## MATERIAL SUPPLIED

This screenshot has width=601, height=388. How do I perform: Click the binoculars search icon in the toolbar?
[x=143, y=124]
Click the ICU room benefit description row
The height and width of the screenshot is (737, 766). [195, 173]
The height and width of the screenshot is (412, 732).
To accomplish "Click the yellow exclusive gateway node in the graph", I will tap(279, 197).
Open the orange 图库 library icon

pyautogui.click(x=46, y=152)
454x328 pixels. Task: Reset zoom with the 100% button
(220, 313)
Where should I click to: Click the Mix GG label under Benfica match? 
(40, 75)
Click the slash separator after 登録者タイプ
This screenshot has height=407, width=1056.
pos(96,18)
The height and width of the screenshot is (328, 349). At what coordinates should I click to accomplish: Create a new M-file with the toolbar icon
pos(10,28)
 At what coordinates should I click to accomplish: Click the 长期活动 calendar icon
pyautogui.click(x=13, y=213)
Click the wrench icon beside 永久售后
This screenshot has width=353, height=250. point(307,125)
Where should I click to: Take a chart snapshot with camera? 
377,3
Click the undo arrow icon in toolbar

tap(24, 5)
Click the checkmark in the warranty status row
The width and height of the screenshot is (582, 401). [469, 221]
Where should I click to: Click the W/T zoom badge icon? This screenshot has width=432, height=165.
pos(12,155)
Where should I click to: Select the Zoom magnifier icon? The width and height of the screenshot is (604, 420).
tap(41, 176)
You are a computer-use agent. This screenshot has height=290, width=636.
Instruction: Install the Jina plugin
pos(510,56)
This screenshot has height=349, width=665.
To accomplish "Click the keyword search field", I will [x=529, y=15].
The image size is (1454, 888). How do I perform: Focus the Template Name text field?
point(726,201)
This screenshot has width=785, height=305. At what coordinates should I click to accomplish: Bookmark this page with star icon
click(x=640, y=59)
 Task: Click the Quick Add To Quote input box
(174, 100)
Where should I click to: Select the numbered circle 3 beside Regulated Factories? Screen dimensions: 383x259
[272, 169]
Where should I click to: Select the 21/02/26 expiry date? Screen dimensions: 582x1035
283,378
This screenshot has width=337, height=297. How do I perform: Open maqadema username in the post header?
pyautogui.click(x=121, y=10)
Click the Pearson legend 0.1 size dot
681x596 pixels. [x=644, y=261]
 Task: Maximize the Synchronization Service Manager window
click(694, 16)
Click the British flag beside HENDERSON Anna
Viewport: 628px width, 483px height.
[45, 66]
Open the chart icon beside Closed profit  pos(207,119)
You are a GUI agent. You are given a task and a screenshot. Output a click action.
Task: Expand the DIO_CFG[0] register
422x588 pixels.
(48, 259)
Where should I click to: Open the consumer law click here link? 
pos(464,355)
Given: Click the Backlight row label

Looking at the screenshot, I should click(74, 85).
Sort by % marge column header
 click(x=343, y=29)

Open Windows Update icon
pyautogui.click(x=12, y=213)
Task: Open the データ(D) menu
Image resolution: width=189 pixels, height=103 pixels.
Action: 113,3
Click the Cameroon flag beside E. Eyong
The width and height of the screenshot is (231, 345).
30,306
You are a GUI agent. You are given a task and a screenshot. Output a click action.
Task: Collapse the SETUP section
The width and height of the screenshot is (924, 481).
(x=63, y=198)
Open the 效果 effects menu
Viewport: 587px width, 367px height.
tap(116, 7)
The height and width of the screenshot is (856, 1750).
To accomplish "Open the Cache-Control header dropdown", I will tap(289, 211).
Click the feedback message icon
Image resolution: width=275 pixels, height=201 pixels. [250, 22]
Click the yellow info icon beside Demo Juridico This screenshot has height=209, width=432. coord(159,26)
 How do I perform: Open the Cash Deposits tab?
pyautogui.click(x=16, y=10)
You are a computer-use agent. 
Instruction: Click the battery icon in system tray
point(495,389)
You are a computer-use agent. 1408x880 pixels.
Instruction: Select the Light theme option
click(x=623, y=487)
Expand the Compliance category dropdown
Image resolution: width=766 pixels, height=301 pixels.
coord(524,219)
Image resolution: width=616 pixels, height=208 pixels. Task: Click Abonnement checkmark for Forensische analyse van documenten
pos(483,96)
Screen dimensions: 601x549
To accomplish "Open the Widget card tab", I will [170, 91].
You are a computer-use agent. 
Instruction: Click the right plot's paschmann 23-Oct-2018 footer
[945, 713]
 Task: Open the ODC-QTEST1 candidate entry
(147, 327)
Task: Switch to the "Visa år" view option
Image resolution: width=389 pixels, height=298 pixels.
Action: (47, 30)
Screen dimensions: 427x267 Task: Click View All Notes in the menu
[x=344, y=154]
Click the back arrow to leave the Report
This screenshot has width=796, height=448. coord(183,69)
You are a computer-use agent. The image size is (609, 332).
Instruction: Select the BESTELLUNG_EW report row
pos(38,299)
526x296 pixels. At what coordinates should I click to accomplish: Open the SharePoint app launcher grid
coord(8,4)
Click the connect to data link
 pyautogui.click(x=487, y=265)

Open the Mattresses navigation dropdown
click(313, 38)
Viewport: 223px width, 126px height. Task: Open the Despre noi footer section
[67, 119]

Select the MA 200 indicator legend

## WORK REQUIRED
Search the entries for the word "agent". Copy each line where it appears.

## TASK RESULT
You are a computer-use agent. This screenshot has height=290, width=636.
You are a GUI agent. You are given a task and a screenshot. Output a click action.
You are a GUI agent. You are given a task and a screenshot. Output a click action.
You are a computer-use agent. 
You are a computer-use agent. 1408x880 pixels.
You are a computer-use agent. 
You are a computer-use agent. The image size is (609, 332).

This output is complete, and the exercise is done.